Digital Arabic Periodical Editions: presentation at Books in Motion
Till Grallert
2016-05-07
1. The journal of al-Muqtabas
al-Muqtabas / المقتبس
- “monthly” journal published by Muḥammad Kurd ʿAlī between 1906 and 1918/19 in Cairo and, from 1908 onwards, in Damascus.
- 9 volumes, 96 issues (at least 2 double issues), c. 7000 pages
- Muḥammad Kurd ʿAlī (1876-1952): Ottoman bureaucrat, journalist, president of the Syrian Academy of Sciences, minister of education.
- available at c. 30 libraries (North America, Europe, Middle East):
- original prints (mostly incomplete)
- some copies of a “gray” reprint
- a number of microfiche copies from a single source
1.1 Importance of mundane texts / periodicals
- They are at the core of various discourses
- Modernity / -ism at the end of empire
- Arabic renaissance
- Arab nationalism
- Islamic reform movement
- They form large corpora with an equal distribution along a temporal axis (al-Muqtabas: 12 yrs, al-Manār: 43 yrs, al-Muqtaṭaf: 76 yrs)
- linguistic analysis
- historical semantics
- data sets for social history
1.2 A two-fold problem
- Preservation:
- Active destruction of cultural artifacts: iconoclasm, neoliberalism
- Neglect: fragile materiality
- Access:
- Absence / destruction of infrastructure / channels of knowledge transmission: lack of access to institutions, hardware, software, internet connections
- widely-dispersed collections
- technologies: absence of reliable OCR
- technical skills: lack of basic scripting skills
The consequence is a focus on “high” culture and canonical texts
2. Suggested solution: unite facsimile and transcription
- aims
- validate the transcription against the facsimiles
- improve the transcription with the help of the “crowd”

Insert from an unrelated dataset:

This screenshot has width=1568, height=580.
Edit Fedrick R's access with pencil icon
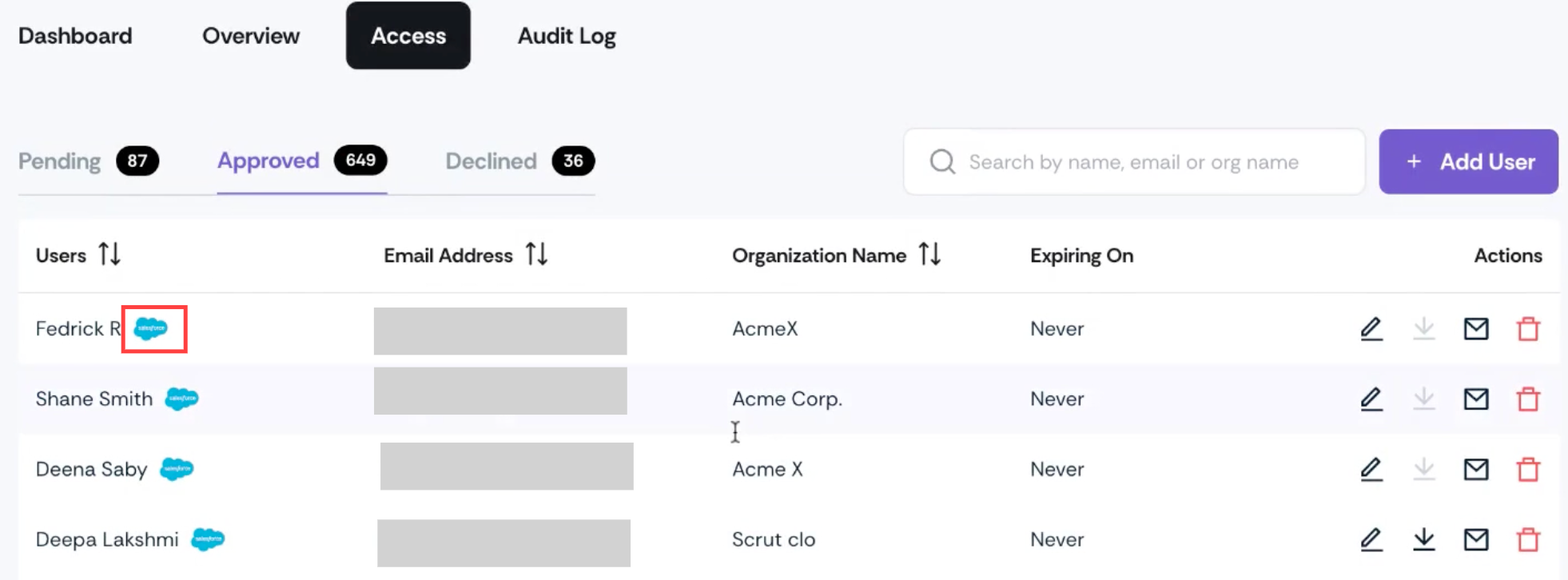click(1371, 328)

- make everything citable for scholars, linkable for machines
- provide the new edition with the broadest possible licence to facilitate access and re-use
- principles
- re-purpose available and established tools, technologies, and material
- preference for open and simple formats and tools
3. Test case: digital Muqtabas
3. Test case: digital Muqtabas
3. Test case: digital Muqtabas
3. Test case: digital Muqtabas
- Basis:
- XML/TEI edition of all 96 issues (c. 7000 pages) of Muḥammad Kurd ʿAlī’s Majallat al-Muqtabas
- The text links to open-access digital facsimiles
- licenced as CC BY-SA 4.0
- Core feature:
- social digital edition: gradually improve text and mark-up
- Sugar on top:
- Static web-view (doesn’t require a permanent internet connection)
- bibliographic metadata for all issues and articles (MODS, BibTeX)
- access to bibliographic metadata through a public Zotero group
3. Test case: digital Muqtabas
3.1 Basis: Generate the TEI edition
3.1 Basis: Is this legal?
3.1 Basis: Is this legal?
Copyright depends on the jurisdiction of creators, distributors, etc.
- text of al-Muqtabas
- is in the public domain: transcription and imaging is legal.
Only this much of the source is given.